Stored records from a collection
▬▬▬

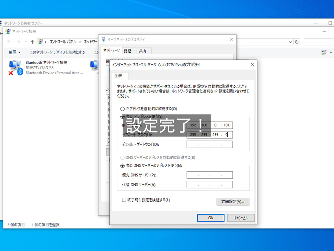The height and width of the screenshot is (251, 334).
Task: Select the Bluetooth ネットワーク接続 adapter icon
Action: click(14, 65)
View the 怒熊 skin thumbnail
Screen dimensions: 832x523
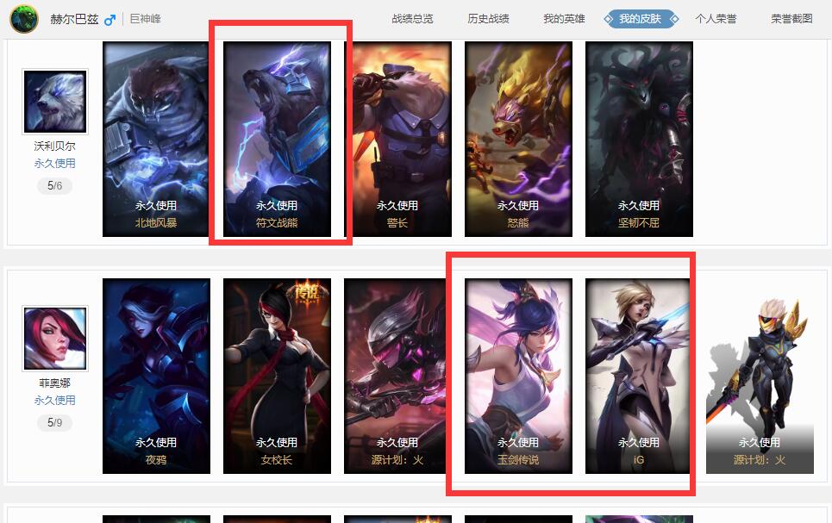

▬▬▬

• [Task prompt] Rewrite the lines of the records above as a numbered list, omitting any blank lines. Leave the pictures out of your answer.

• [Exercise output]
1. The height and width of the screenshot is (251, 334).
2. Task: Select the Bluetooth ネットワーク接続 adapter icon
3. Action: click(14, 65)
4. View the 怒熊 skin thumbnail
5. Screen dimensions: 832x523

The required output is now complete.